Given task | Please copy out the material below word for word, starting at the line that contains "You are a computer-use agent. Image" and ending at the line that contains "pos(772,25)", with both of those lines included.

----

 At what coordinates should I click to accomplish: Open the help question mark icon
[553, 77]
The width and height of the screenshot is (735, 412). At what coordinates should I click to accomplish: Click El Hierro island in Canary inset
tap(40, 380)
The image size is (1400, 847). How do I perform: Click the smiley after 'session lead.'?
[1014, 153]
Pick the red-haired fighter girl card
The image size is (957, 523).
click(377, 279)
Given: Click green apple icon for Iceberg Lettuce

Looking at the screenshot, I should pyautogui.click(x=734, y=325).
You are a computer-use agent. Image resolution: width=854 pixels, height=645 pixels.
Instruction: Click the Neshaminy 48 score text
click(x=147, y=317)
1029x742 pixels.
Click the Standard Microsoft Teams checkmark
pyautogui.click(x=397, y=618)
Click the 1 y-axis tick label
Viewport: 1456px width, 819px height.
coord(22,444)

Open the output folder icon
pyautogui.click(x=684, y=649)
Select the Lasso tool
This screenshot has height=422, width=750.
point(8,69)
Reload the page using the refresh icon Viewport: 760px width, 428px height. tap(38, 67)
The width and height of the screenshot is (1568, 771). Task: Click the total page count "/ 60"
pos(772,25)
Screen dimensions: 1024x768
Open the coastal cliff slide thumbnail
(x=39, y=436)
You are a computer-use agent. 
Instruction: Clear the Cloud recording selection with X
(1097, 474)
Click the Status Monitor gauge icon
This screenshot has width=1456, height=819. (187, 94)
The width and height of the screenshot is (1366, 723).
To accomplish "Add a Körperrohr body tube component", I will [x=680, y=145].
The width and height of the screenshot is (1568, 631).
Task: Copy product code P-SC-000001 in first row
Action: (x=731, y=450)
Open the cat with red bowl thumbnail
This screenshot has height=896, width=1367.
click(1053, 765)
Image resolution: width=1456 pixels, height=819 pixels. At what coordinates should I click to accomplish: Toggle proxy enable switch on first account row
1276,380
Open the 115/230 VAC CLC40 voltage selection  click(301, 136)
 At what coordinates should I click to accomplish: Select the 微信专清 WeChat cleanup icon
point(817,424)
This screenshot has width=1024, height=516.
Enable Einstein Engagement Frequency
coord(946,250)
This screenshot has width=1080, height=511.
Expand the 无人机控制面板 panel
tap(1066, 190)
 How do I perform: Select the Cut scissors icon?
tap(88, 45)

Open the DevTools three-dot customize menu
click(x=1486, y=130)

----

Reply to the task |
You are a computer-use agent. Image resolution: width=854 pixels, height=645 pixels.
Instruction: Click the Neshaminy 48 score text
click(x=147, y=317)
1029x742 pixels.
Click the Standard Microsoft Teams checkmark
pyautogui.click(x=397, y=618)
Click the 1 y-axis tick label
Viewport: 1456px width, 819px height.
coord(22,444)

Open the output folder icon
pyautogui.click(x=684, y=649)
Select the Lasso tool
This screenshot has height=422, width=750.
point(8,69)
Reload the page using the refresh icon Viewport: 760px width, 428px height. tap(38, 67)
The width and height of the screenshot is (1568, 771). Task: Click the total page count "/ 60"
pos(772,25)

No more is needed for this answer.